「カンバセイション・ピース」保坂和志
こんばんは、チェスです。
小生にしてはかなりゆっくり、約5ヵ月もかかって読了いたしました。
「カンバセイション・ピース」保坂和志 著(新潮文庫)
この方は、小生より6つばかり年上の作家で、「この人の閾」という作品で芥川賞を受賞(1995年)しています。この人がそうだから、というステレオタイプな書き方はまずいのでしょうが、感じとしては芥川賞作家というのは寡作で、その代わりに質の高い作品を世に問うという創作姿勢の方が多いように思います。
実は小生、直木賞作家に比べると、芥川賞作家というのは少々苦手で、かなり評判の良い作品であっても書店でパラパラ見るのが精一杯、じっくり読む事はあまりありません。
それでも読んでみようかな、と思ったのは、今年の春に鳥越に残してきた、茶トラ猫の「コバン」がついに死んでしまい、愛猫家の作家として有名なこの人の作品を兎に角読んでみよう、と、よくわからない動機があったからです。
で、この作品。
確かに、主人公(=著者と思われる)の飼っている3匹の猫たちの日常も、活き活きと描写されてはいますけれども、作品のテーマというのか、「何を表現したいのか」がすんなり入ってこなくて、実は一度読むのを投げ出してしまいました。
簡単に言えば、飽きてしまったということかな。
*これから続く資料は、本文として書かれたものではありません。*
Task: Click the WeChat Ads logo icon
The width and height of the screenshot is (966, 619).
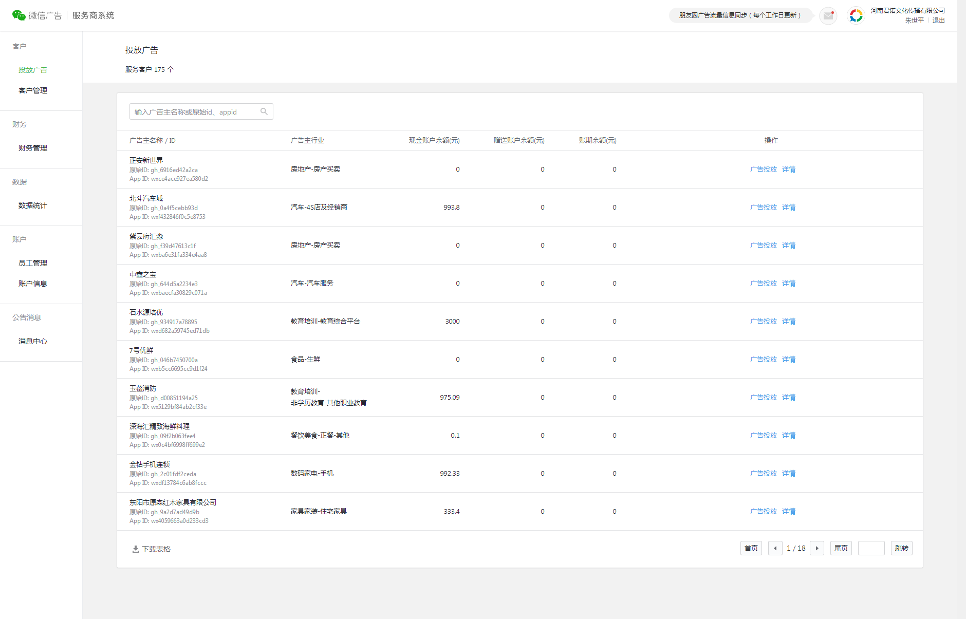Action: [19, 15]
物語が、じれったい程に丁寧に語られていて、夢中になって読み進むという感じにならないのです。
ではありますが、8月の終わり頃から再び読み始め、本日目出度く読了しました。
本筋ではなくて、サイドストーリーみたいなのですが、横浜ベイスターズのファンの主人公(=著者と思われる)が、横浜球場にベイスターズの応援をしにいく所が2回でてきて、主人公の野球観戦仲間の2人が個性的で面白いし、野球観戦の雰囲気もビシビシと伝わってきて、大変楽しい。
そこんとこは非常に記憶に残っています。
ただ、どうなのかなぁ、万人に「面白いから読んでみな!」とは言い難いです。すみません。